Wir wollen keine Welt, in der im Norden der Reichtum der Südländer verfressen und versoffen wird. Kurdistan darf nicht zum Schlachtfeld eines imperialistisch-kolonialistischen Aufteilungskrieges werden. Die PKK hat in dem Streit um Autonomie oder Unabhängigkeit Kurdistans immer betont, daß sie die Unabhängigkeit Kurdistans niemals gleichsetzt mit der Gründung eines eigenständigen neokolonialistischen Staates mit einer vom Norden abhängigen Armee und Regierung, einer vorgetäuschten Unabhängigkeit, weil diese Konstellation nur neue Abhängigkeiten vom Imperialismus schafft. Die Entwicklungen in Mittel- und Südamerika führen uns das tagtäglich vor. Es geht um die Errichtung eines unabhängigen, demokratischen und antiimperialistischen Kurdistans. Es geht um den Sturz der kolonialistischen Herrschaft um die Trennung vom imperialistischen System, um die Abschaffung halbfeudaler Strukturen.
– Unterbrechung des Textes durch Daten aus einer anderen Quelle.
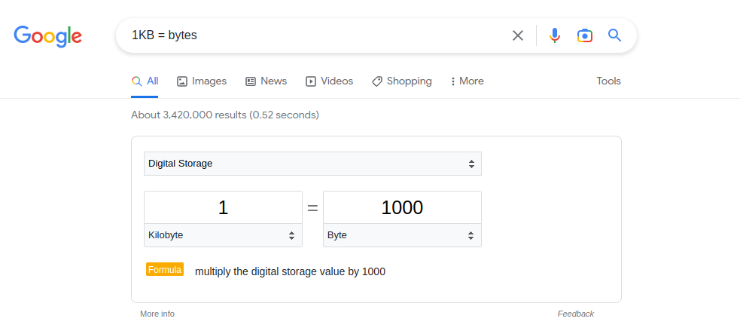
Task: Open the Images tab
Action: pyautogui.click(x=201, y=81)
Die DLL unterstützt diese Ziele. Wir verstehen uns als Teil einer linken, radikalen Bewegung in der BRD, die Seite an Seite mit den revolutionären antikapitalistischen Bewegungen in aller Welt gegen Ausbeutung und Unterdrückung, für ein Leben frei von fremdbestimmter Herrschaft und autoritären Zwängen kämpft. Deshalb fordern wir Euch auf: Kämpft gegen Imperialismus und Kolonialismus überall! Unterstützt den Widerstand des kurdischen Volkes gegen die Peiniger! Für eine starke, internationale antiimperialistische Bewegung!
Rotfront! HOCH DIE INTERNATIONALE SOLIDARITÄT!